Dans mon oubli.

Egon Schiele - Holding hair

Je jette un souhait dans mon oubli.
Creux s’en résonne au fond du puits.
Vœu qui n’a donc voulu de moi,
Souffre en raison que je te noie.

Je veille à soigner mon déni.
L’horizon m’ancre à ce défi.
Vérité crue, d’un gant de soie,
Ta peau déchue je n’aperçois.

Je vise un angle où tu n’es plus.
Où de ma pensée je t’exclue.
Il faut ce biais de chaque instant,
Coup d’œil inquiet, j’échappe à temps.

Aux uns suffirait d’être ailleurs,
Agis vers une issue meilleure ;
Où d’autres iront bien au contraire
En plein sillon ce mal extraire.

On n’est pas moins lâche en restant,
Qu’à poursuivre un trajet distant.
L’impasse est double, aussi mon choix
Tient quant au doute infus en moi…

Je jette un sort à mon fléau.
Que lui revienne enfin l’écho
De son présage en bienveillance,
À mon visage échu d’avance.

Et j’en appelle aux idéaux,
Lâchés depuis, tombés de haut…
Rendez séquelle aux sans regrets,
Qui scellent en puits l’aimant secret.

Je reste un souhait dans ton oubli.
Trait d’inconscient me rétablit.
Te surprendrais-je à me cibler ?
Œil insouciant, tu vois troublé.

(Tableau : Egon Schiele – « Holding hair »)

(Être) une page sans fin

Edward-hopper_compartimentC

Tu voudrais que cette page en vienne à tourner seule…
Et tienne au vent léger d’apprêter son linceul.
À peine un courant d’air, aussitôt le rabat,
_ Quand c’était juste hier, du pli sur nos ébats.

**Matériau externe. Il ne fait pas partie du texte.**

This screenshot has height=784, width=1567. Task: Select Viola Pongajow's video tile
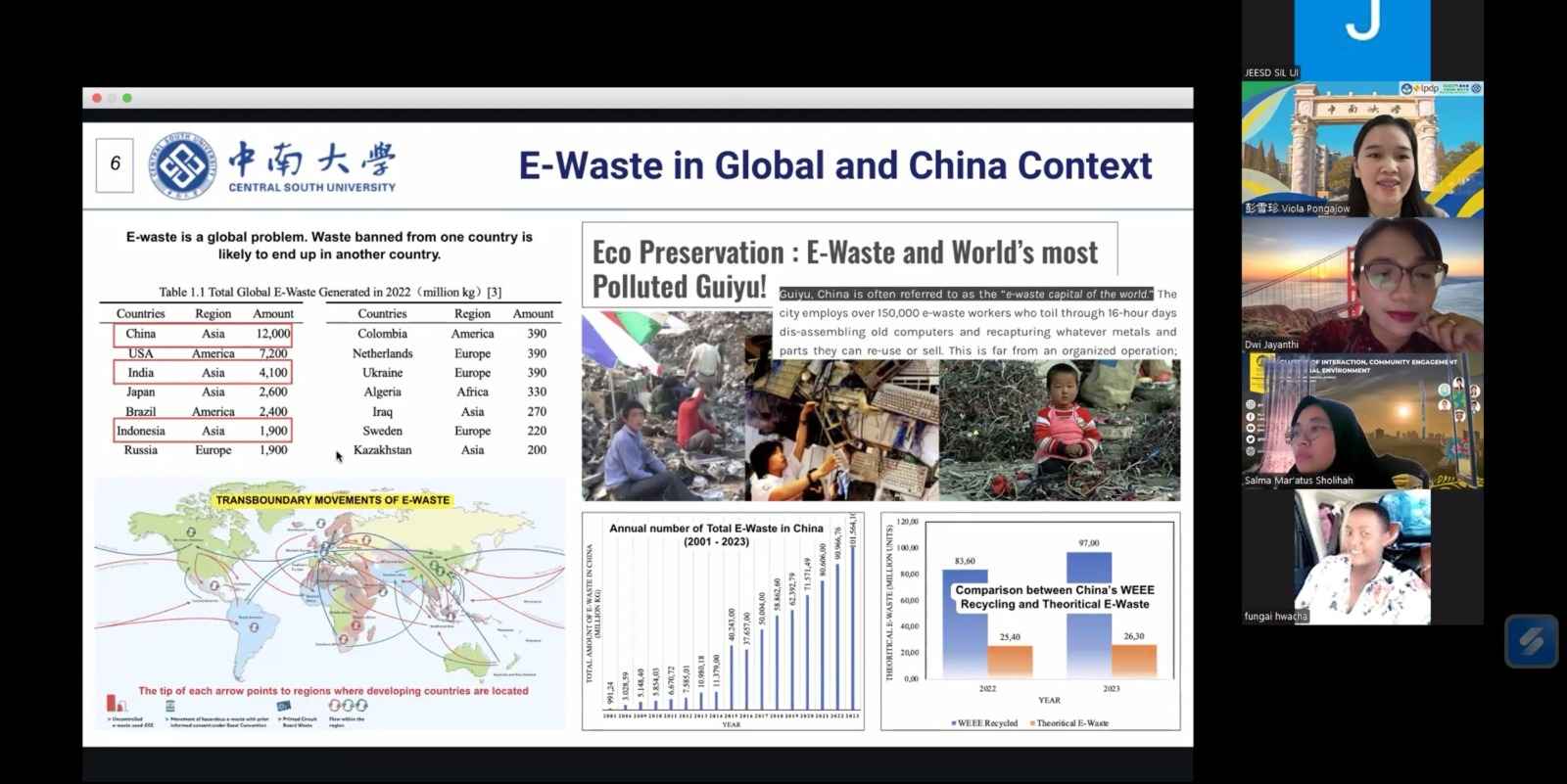click(1361, 149)
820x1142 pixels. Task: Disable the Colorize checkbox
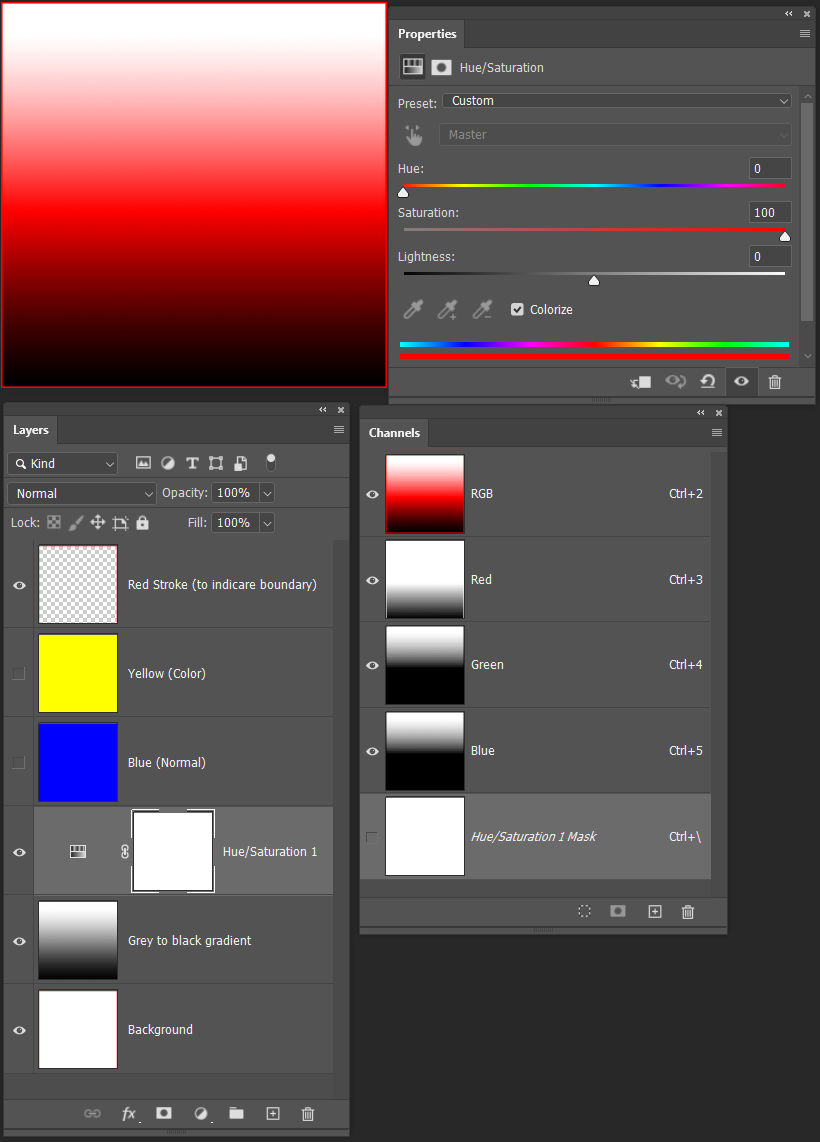pyautogui.click(x=517, y=309)
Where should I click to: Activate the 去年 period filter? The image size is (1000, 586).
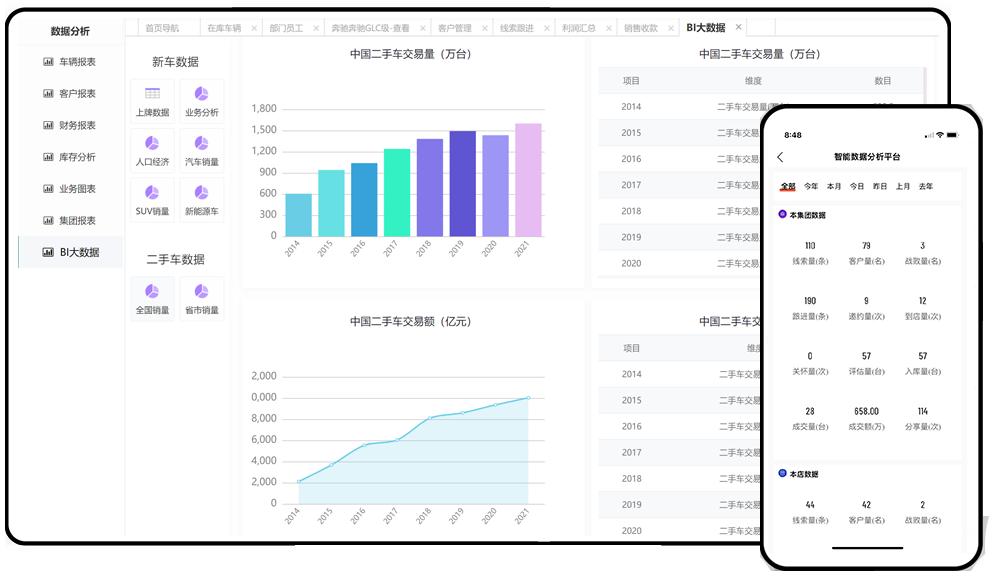point(925,186)
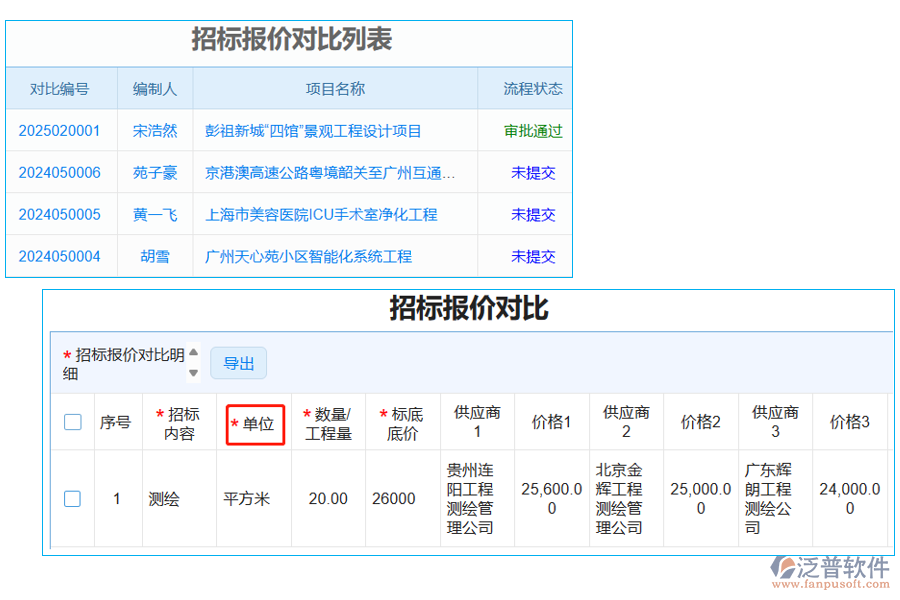This screenshot has height=600, width=900.
Task: Click editor name 宋浩然
Action: [x=155, y=130]
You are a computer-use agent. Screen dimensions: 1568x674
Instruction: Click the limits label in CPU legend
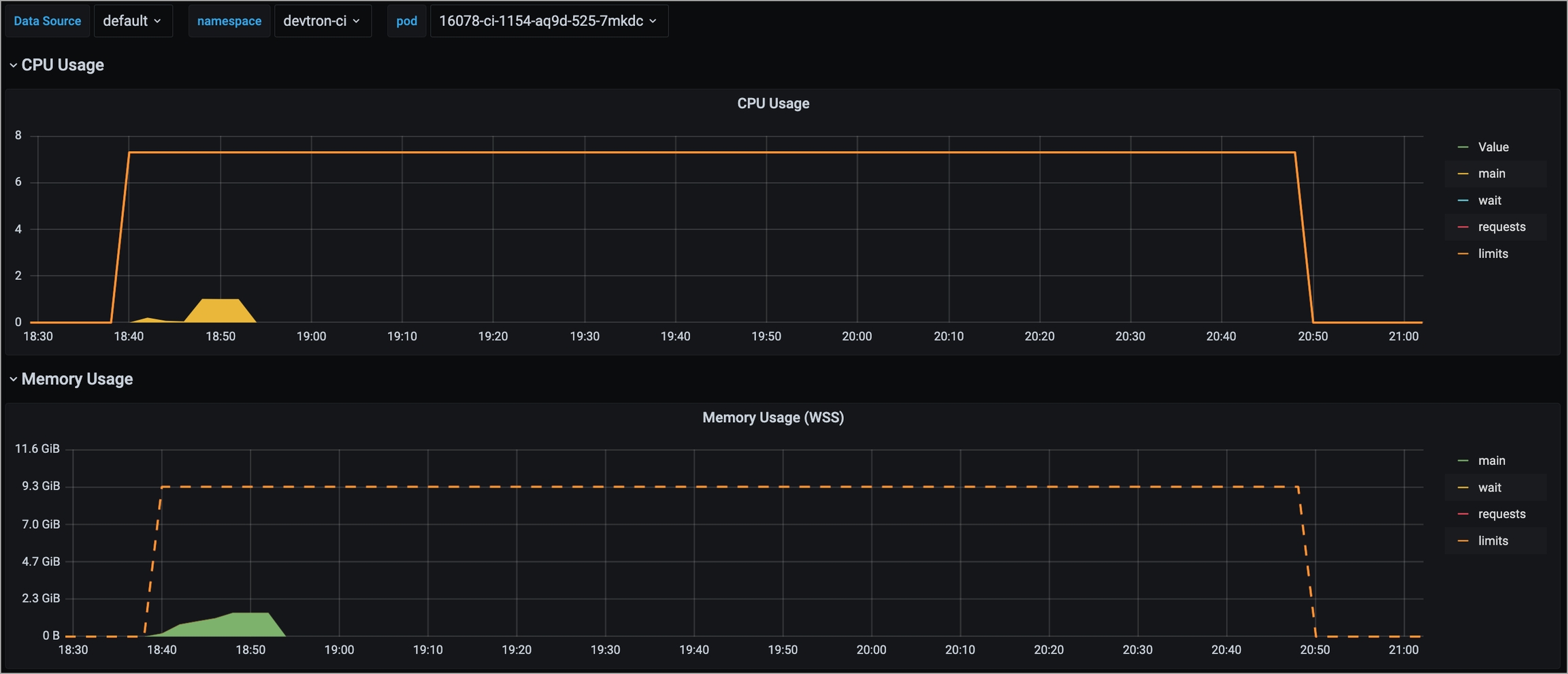[1492, 254]
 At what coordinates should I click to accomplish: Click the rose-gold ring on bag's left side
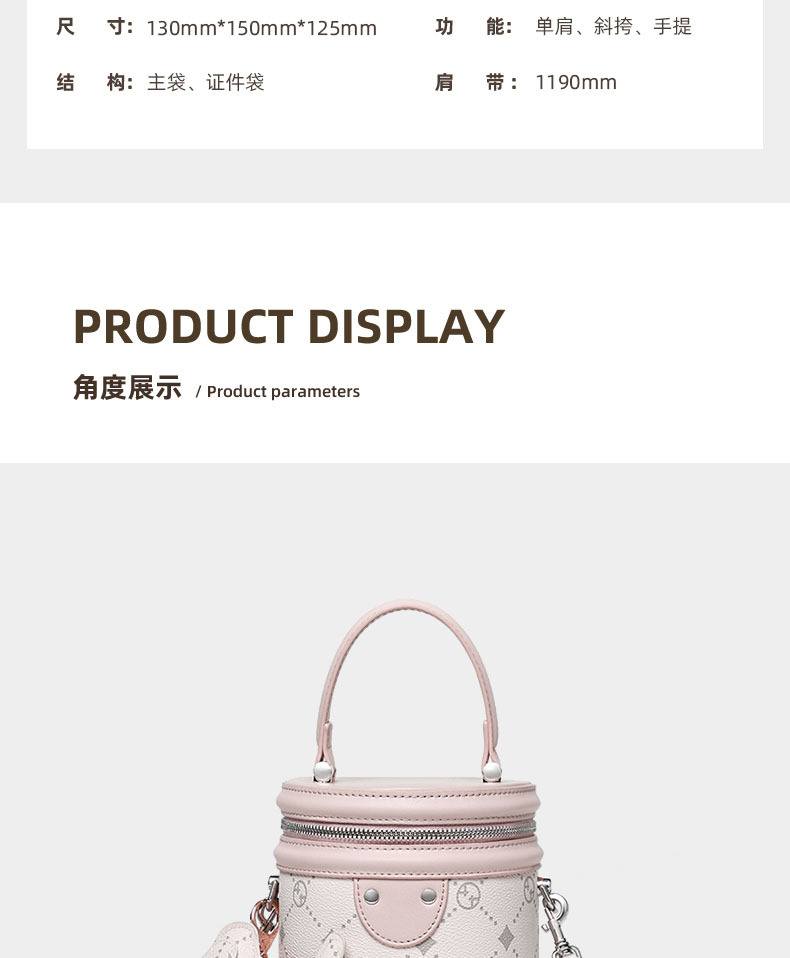(265, 915)
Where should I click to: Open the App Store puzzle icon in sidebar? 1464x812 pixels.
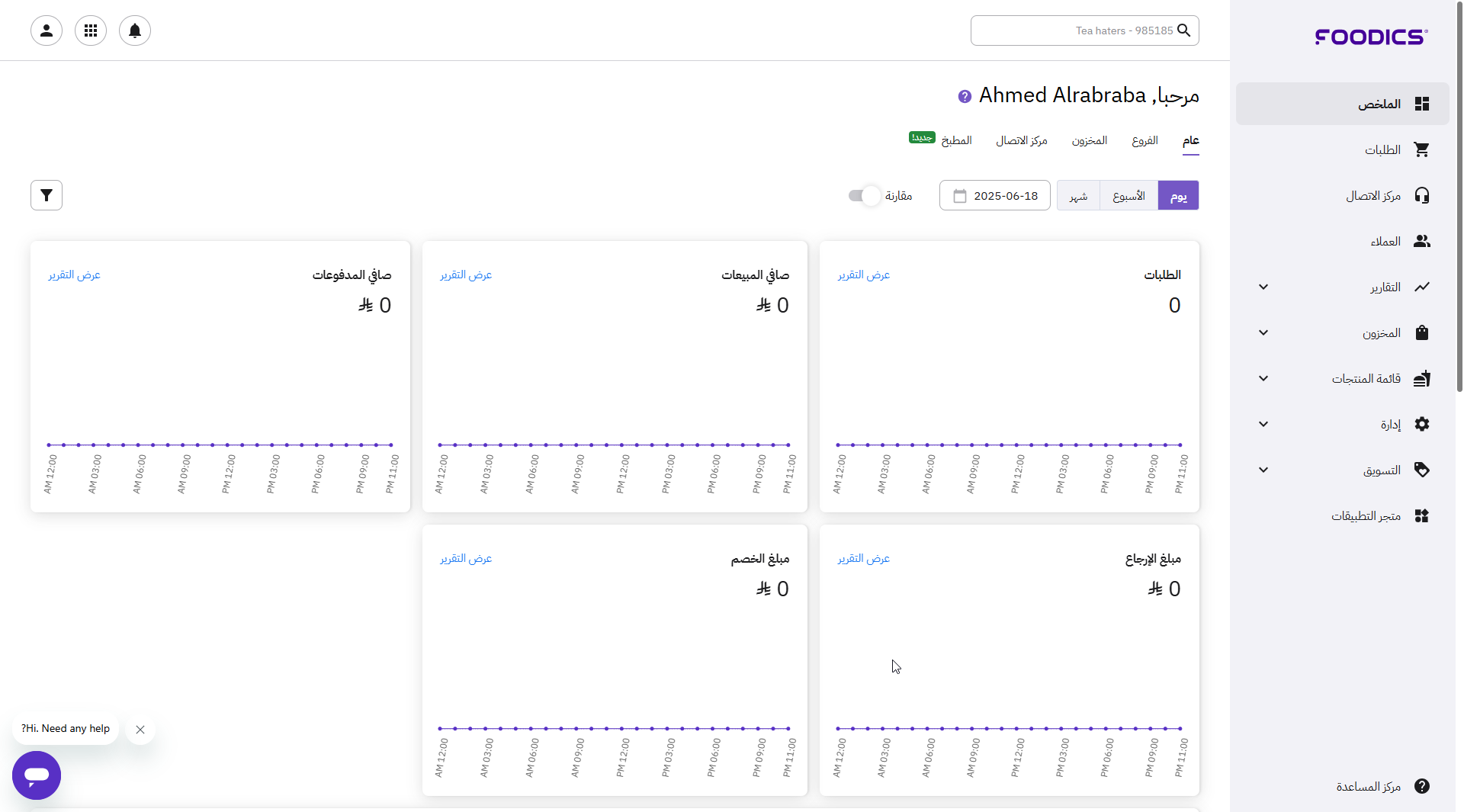[x=1421, y=516]
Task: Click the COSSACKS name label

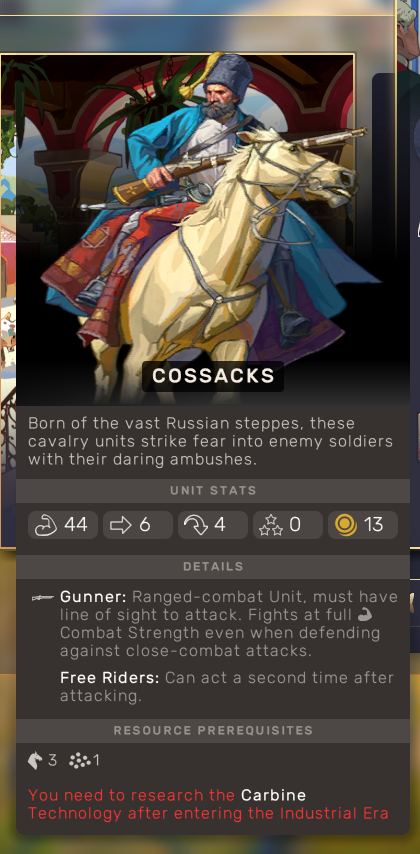Action: tap(213, 376)
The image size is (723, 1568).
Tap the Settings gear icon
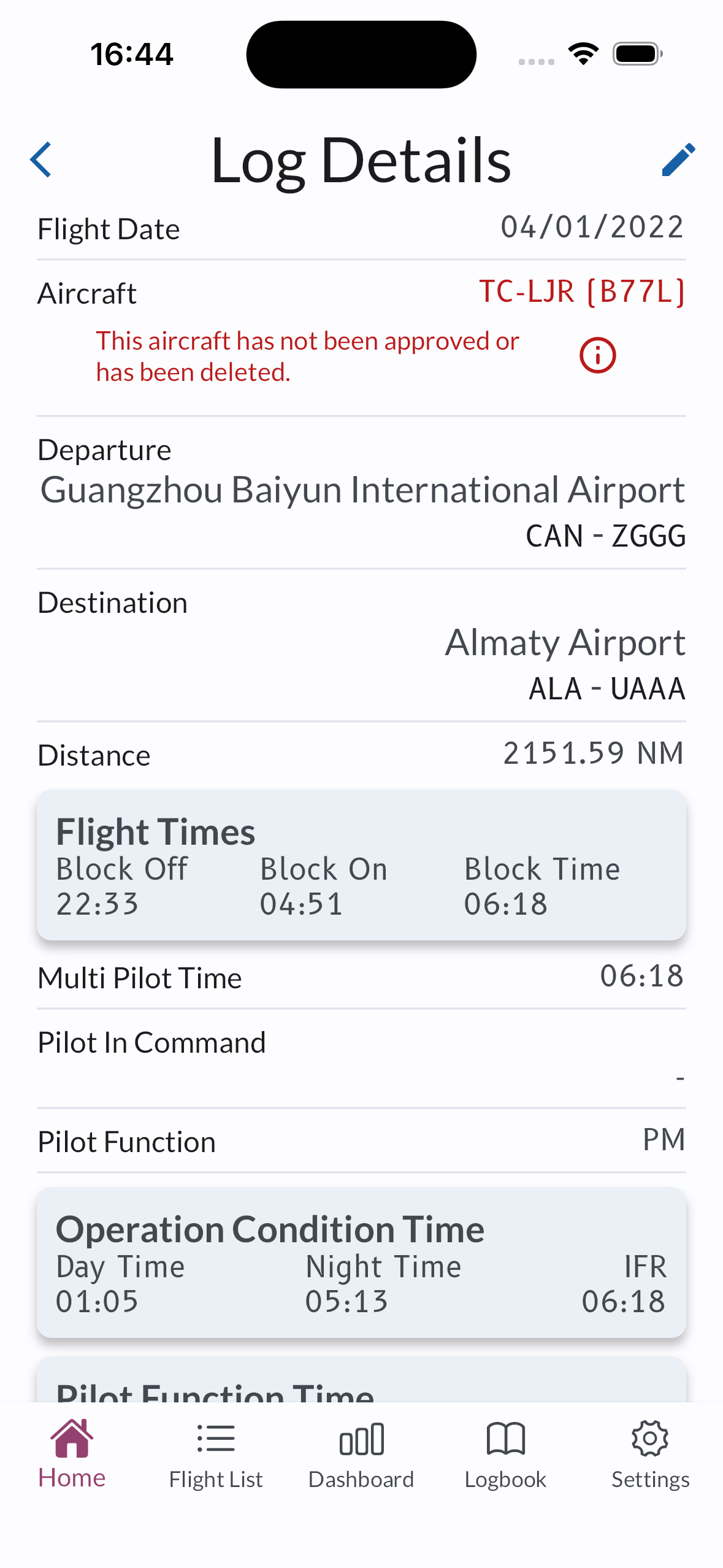[x=650, y=1439]
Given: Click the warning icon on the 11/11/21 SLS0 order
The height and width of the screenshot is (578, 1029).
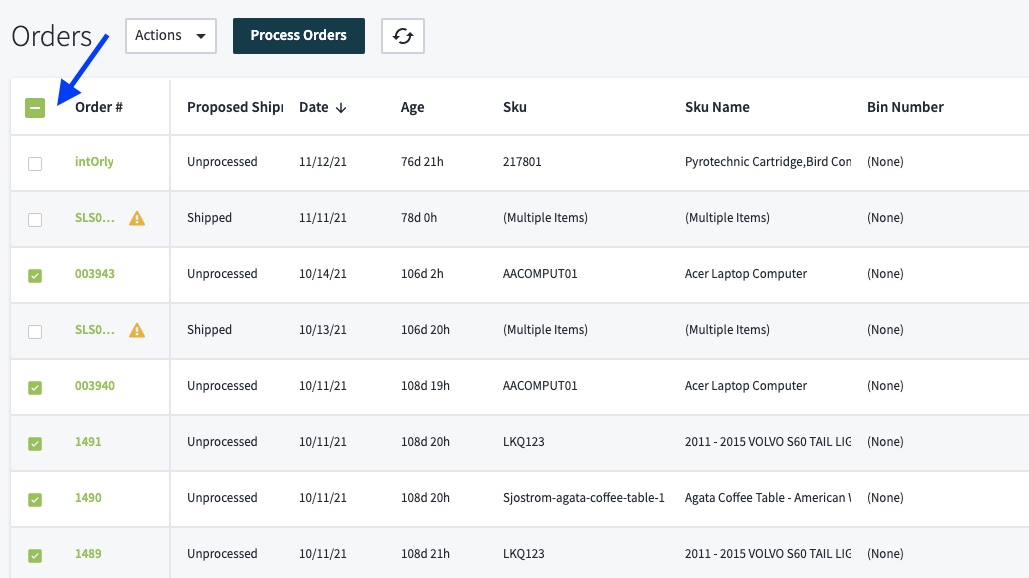Looking at the screenshot, I should click(x=134, y=218).

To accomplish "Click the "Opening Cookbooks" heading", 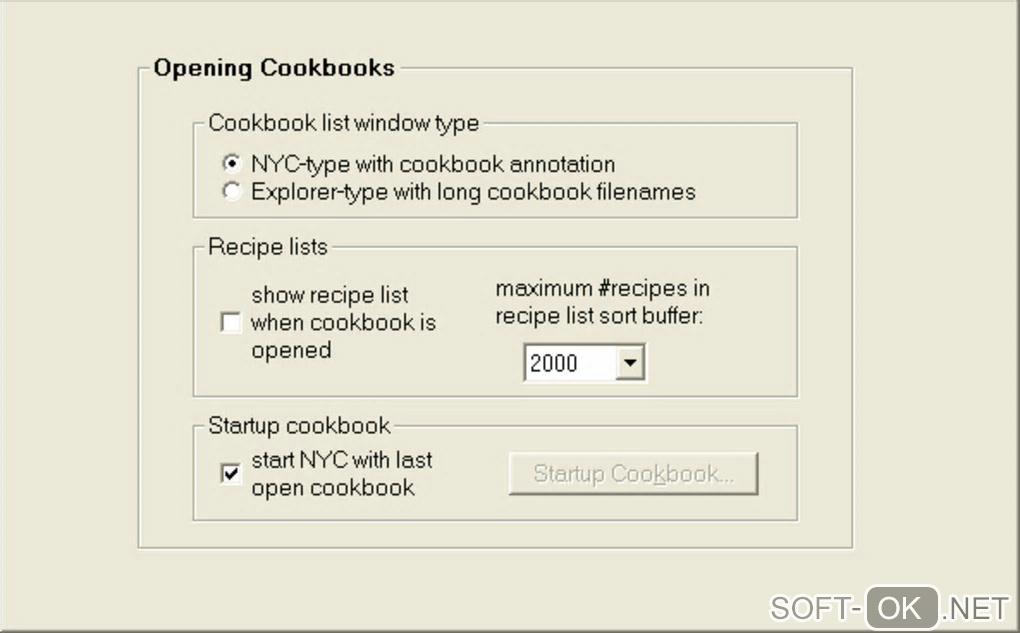I will 274,68.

Tu voudrais que dette passe, au premier chant du deuil.
Empreintes à effacer : mieux, retourner la feuille.
On prie bas de se taire un si proche au-delà,
Oraison reste à faire, en sourdine à ce glas.

Mémoire insiste, où vision cesse.
Aucun repos n’éteint la cendre…
Émoi résiste au train qui presse,
Un dernier mot, freinez cassandres…

Il te siérait de n’être otage ainsi d’un autre cœur…
Et ce volet d’histoire en essuie ta rancœur,
À redonner sa chair au cordon ceint d’éclats,
D’une antérieure affaire insoumise au trépas ?

Feindrais-tu que cette page oscille en ta main seule,
Et vienne à ton regret d’en arracher le seuil…
Aimé.e, crois-tu défaire en parenté deux âmes ?
Apprends qu’un jet de terre n’a su courber la flamme.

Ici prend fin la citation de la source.